▶ _Exercise instructions_
Search term "will": copy each line of the data containing it.

▶ _Dataset content_

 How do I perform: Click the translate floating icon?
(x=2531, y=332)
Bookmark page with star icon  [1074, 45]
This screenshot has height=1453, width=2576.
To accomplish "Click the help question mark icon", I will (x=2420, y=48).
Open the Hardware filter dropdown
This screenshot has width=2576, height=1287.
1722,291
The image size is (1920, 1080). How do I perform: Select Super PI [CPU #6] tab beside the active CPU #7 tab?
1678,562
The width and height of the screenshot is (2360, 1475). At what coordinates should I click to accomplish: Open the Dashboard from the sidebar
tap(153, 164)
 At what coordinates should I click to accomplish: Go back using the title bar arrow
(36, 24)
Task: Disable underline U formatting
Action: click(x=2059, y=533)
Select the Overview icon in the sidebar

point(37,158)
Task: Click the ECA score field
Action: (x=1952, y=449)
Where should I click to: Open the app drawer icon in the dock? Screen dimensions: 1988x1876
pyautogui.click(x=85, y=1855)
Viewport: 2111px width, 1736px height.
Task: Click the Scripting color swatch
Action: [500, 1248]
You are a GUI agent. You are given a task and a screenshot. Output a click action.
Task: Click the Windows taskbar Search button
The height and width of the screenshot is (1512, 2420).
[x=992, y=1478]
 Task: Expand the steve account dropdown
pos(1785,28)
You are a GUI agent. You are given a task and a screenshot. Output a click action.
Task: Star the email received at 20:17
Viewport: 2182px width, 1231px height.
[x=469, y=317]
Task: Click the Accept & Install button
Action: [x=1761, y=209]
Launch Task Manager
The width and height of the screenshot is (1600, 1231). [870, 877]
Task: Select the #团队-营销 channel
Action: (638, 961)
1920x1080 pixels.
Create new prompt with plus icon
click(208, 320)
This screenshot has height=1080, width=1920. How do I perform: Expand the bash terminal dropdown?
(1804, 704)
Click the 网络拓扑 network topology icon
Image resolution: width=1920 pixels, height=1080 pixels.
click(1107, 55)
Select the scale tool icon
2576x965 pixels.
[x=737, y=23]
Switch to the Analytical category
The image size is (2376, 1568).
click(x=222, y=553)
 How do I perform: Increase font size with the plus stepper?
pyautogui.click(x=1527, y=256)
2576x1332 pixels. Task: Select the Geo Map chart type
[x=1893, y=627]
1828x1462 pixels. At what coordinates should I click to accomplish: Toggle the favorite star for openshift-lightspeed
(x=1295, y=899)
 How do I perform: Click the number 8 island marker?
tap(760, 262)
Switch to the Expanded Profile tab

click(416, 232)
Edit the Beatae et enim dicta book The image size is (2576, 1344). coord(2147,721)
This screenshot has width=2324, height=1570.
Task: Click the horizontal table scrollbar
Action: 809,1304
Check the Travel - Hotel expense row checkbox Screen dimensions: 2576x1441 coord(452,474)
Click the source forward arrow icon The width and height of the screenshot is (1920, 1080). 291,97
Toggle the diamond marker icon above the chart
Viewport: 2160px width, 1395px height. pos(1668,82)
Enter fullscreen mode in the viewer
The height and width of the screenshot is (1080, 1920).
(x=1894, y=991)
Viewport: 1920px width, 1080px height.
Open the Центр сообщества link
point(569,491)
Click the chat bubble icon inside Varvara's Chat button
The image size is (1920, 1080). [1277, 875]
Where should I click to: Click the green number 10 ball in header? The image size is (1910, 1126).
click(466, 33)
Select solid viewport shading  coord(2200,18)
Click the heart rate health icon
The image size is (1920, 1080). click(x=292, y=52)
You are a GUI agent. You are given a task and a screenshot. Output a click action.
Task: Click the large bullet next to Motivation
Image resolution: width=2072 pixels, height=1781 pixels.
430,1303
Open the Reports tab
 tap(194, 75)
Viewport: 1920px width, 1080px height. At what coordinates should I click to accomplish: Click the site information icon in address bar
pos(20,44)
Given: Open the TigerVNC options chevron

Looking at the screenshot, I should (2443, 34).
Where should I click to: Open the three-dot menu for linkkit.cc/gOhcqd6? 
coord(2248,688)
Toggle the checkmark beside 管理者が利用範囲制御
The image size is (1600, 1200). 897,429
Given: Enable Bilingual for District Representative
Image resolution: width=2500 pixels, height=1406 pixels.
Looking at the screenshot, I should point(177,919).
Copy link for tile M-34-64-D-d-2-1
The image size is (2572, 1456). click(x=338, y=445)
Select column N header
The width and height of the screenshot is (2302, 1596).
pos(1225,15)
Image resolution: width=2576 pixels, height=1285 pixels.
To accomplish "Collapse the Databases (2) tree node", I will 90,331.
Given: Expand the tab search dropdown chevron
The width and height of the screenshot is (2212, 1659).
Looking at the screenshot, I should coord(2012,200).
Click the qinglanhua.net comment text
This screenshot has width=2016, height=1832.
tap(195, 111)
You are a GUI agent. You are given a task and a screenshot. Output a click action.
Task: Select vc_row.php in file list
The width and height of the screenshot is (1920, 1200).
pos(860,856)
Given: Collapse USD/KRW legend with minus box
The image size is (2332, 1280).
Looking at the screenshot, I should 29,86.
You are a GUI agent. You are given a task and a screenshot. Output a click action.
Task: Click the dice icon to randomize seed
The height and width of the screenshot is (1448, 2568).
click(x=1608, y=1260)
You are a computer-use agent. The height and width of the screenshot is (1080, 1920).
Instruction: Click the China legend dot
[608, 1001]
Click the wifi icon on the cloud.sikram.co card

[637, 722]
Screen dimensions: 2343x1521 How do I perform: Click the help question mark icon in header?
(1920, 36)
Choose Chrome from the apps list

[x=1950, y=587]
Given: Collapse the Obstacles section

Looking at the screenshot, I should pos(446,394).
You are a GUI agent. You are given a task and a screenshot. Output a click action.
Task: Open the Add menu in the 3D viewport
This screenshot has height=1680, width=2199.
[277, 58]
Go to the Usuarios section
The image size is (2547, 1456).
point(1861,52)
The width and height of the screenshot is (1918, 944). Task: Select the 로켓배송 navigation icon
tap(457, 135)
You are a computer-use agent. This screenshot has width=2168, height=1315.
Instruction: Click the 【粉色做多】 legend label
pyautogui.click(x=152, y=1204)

▶ _Result of the task_
To accomplish "Click the help question mark icon", I will (x=2420, y=48).
To accomplish "Collapse the Databases (2) tree node", I will 90,331.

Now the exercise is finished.